Unhappy men of letters, does it become you to turn informers? Did the Romans ever find a Garasse, a Chaumieux, or a Hayet, to accuse a Lucretius, a Possidonius, a Varro, or a Pliny?

How inexpressible is the meanness of being a hypocrite! how horrible is it to be a mischievous and malignant hypocrite! There were no hypocrites in ancient Rome, which reckoned us a small portion of its innumerable subjects. There were impostors, I admit, but not religious hypocrites, which are the most profligate and cruel species of all. Why is it that we see none such in England,* and whence does it arise that there still are such in France? Philosophers, you will solve

this problem with ease.

SECTION II.

This brilliant and beautiful name has been sometimes honoured, and sometimes disgraced; like that of poet, mathematician, monk, priest, and everything dependent upon opinion.

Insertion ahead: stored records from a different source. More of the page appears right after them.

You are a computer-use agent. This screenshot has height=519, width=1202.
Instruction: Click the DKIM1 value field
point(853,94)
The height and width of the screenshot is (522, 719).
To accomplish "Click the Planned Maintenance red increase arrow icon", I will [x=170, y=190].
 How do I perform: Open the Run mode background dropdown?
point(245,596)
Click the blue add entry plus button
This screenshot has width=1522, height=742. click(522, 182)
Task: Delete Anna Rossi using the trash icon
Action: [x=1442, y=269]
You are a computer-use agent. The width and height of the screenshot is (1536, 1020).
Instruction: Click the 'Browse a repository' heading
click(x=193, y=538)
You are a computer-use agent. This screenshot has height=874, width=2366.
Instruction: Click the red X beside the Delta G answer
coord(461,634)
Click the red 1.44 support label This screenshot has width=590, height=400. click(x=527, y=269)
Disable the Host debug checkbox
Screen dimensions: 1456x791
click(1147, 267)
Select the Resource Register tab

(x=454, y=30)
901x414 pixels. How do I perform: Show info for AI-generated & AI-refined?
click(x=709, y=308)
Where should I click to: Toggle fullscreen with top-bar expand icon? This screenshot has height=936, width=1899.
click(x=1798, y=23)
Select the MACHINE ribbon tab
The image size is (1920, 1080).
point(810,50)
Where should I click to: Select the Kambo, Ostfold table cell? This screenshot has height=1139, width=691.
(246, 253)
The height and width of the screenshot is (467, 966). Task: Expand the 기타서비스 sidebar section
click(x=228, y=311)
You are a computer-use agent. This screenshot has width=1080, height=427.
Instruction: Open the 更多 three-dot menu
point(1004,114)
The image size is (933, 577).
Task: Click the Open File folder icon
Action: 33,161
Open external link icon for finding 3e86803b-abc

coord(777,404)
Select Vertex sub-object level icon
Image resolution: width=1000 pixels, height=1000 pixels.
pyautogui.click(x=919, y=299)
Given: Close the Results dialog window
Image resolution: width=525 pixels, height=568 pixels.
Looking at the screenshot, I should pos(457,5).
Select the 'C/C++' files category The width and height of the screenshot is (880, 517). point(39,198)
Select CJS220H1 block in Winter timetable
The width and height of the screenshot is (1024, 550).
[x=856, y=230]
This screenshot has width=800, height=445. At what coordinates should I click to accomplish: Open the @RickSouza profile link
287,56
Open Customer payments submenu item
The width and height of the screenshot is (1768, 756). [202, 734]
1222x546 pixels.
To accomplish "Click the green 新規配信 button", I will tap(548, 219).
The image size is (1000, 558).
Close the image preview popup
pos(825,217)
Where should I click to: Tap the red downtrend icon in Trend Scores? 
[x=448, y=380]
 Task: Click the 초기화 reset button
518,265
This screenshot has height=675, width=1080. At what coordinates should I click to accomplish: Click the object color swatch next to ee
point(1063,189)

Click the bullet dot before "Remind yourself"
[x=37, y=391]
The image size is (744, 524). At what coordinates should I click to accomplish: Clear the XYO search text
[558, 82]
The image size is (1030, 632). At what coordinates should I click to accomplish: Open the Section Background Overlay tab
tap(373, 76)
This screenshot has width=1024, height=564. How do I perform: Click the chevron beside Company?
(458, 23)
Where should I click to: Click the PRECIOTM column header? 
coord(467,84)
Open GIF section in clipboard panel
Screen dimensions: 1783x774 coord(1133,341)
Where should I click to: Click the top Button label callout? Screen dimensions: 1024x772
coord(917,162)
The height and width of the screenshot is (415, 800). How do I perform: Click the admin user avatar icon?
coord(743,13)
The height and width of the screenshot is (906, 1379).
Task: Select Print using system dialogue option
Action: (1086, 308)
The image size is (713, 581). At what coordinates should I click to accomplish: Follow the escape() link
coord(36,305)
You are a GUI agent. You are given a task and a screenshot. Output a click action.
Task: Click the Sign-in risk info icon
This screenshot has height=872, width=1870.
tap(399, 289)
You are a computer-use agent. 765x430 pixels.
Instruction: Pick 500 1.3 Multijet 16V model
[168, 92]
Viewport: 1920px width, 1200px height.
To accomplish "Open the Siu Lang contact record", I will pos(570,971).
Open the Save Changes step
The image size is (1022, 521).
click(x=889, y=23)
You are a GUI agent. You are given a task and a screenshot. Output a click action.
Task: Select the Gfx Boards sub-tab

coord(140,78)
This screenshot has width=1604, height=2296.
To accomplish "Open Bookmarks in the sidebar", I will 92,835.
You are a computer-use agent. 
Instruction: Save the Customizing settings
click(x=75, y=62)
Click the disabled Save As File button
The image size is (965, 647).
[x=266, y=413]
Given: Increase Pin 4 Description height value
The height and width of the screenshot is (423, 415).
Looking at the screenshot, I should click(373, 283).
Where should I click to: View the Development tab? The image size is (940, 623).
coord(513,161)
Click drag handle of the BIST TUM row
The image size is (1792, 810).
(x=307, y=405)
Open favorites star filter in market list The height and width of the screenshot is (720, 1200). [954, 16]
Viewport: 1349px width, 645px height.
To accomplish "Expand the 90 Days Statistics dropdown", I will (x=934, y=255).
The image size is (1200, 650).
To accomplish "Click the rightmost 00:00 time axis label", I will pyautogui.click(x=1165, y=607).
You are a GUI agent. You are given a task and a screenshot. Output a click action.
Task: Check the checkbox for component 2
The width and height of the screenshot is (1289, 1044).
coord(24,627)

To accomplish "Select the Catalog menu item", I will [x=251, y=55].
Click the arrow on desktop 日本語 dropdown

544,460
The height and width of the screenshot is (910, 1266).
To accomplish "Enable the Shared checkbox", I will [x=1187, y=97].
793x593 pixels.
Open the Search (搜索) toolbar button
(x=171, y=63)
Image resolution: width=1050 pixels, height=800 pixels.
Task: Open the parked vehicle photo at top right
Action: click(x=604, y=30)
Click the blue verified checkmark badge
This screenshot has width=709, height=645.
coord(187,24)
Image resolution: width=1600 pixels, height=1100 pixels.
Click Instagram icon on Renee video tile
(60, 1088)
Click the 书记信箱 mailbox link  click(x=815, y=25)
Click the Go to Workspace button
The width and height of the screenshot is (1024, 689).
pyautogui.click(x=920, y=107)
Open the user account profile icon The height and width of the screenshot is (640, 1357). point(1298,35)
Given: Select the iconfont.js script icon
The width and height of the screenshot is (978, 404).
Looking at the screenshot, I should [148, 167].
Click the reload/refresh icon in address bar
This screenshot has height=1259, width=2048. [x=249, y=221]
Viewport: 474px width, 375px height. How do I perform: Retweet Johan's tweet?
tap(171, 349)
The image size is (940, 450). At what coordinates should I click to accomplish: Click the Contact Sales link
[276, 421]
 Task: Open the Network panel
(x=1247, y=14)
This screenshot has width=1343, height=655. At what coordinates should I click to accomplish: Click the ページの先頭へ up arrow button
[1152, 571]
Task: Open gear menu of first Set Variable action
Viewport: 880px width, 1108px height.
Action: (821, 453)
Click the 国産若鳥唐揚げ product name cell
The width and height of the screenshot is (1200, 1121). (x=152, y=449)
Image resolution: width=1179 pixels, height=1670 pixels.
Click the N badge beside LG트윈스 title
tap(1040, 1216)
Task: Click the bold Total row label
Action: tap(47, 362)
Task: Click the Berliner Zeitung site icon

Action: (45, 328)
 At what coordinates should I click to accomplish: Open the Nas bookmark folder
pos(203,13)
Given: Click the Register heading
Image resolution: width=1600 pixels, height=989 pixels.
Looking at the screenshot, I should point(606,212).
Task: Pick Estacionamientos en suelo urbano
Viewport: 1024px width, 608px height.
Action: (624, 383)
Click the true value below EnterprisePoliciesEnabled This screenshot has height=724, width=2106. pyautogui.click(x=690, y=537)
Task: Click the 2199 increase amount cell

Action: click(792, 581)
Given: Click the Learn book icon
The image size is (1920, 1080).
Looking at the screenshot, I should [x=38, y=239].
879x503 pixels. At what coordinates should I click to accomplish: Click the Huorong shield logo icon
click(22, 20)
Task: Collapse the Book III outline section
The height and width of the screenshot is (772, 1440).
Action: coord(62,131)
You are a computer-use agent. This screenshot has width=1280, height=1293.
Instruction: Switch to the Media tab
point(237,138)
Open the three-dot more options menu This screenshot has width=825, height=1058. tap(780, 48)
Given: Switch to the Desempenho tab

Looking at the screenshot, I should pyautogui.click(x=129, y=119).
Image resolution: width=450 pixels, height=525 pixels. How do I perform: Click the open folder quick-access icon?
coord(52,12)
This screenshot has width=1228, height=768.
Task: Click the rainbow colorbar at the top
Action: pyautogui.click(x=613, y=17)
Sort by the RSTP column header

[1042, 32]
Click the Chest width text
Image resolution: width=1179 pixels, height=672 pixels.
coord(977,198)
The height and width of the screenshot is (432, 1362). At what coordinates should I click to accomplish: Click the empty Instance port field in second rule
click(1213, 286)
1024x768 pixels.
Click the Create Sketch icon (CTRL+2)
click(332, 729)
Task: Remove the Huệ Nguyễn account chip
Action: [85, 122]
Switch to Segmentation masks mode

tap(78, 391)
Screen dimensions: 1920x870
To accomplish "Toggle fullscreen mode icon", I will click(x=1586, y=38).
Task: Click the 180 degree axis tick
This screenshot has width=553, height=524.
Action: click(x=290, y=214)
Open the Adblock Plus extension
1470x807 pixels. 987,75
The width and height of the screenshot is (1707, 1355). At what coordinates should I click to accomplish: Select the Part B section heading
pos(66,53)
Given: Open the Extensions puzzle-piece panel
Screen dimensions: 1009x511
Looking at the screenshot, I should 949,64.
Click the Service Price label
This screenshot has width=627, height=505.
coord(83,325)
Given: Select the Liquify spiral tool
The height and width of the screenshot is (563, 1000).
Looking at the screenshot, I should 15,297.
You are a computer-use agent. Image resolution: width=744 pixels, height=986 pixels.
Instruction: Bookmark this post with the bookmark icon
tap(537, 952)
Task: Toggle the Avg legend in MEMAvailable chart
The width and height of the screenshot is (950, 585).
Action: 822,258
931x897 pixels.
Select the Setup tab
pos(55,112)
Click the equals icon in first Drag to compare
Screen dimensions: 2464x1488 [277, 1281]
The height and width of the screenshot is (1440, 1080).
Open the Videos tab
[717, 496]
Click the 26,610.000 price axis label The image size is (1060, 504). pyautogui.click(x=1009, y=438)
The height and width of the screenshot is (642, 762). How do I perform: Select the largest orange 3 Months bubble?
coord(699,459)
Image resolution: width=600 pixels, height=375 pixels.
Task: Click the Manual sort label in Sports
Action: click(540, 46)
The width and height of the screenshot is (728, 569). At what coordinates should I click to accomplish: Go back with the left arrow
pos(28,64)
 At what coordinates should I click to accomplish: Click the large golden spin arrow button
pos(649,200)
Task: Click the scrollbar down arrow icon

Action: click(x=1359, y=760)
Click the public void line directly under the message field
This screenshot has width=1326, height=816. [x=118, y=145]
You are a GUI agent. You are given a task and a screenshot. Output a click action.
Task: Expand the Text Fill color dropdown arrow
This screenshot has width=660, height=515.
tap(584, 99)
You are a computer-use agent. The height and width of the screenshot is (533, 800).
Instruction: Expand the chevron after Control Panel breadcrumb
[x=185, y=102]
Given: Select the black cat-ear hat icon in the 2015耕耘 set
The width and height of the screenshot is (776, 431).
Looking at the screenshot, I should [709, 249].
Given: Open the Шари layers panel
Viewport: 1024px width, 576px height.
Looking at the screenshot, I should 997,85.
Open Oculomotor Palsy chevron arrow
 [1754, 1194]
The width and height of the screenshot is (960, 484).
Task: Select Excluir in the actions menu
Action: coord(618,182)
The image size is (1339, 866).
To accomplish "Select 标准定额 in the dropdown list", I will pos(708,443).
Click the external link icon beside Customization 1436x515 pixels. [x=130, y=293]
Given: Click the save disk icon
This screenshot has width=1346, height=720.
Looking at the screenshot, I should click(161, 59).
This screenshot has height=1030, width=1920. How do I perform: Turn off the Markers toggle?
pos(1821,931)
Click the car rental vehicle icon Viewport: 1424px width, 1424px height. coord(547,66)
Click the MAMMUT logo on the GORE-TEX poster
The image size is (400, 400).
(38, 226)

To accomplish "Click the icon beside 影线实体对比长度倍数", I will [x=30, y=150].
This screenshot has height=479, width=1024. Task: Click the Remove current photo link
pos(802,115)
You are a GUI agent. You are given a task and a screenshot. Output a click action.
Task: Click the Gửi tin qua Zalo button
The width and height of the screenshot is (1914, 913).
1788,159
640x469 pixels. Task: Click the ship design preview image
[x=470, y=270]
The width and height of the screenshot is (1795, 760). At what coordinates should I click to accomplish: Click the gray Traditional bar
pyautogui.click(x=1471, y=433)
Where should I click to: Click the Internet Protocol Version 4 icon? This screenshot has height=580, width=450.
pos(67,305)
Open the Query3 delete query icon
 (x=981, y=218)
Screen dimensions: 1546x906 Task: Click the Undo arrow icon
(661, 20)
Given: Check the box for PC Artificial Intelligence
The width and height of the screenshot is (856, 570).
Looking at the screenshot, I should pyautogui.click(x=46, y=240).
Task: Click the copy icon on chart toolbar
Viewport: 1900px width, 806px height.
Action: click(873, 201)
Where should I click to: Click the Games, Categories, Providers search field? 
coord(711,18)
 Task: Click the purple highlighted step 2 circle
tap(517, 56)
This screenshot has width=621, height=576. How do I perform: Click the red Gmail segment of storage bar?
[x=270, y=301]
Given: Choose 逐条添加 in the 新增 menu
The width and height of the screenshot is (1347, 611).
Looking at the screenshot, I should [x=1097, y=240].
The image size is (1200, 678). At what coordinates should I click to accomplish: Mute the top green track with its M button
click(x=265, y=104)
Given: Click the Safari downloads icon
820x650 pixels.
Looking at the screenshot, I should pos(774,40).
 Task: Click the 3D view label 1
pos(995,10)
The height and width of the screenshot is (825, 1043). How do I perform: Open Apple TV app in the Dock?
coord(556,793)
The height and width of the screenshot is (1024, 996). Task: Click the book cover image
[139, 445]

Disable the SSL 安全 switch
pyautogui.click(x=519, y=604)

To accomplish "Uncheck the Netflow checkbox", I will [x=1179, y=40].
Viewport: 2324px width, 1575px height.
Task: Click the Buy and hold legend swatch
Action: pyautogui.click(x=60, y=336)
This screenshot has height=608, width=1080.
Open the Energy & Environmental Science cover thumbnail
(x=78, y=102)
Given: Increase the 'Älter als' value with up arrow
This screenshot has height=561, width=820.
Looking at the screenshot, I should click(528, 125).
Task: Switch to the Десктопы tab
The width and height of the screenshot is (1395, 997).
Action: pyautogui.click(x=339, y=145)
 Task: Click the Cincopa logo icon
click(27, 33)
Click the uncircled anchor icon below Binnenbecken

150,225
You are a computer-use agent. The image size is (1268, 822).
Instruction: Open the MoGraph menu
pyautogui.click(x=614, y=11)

Domitian banished the philosophers, and Lucian derided them. But what sort of philosophers and mathematicians were they whom the monster Domitian exiled? They were jugglers with their cups and balls; the calculators of horoscopes, fortune-tellers, miserable pedling Jews who composed philtres and talismans; gentry who had special and sovereign power over evil spirits, who evoked them from their infernal habitations, made them take possession of the bodies of men and women by certain words or signs, and dislodged them by other words or signs.

And what were the philososhers that Lucian held up to public ridicule? They were the dregs of the

Certain pettifogging societies and canting combinations for the carrying on of partial prosecution, did not exist in England in the time of Voltaire.-T.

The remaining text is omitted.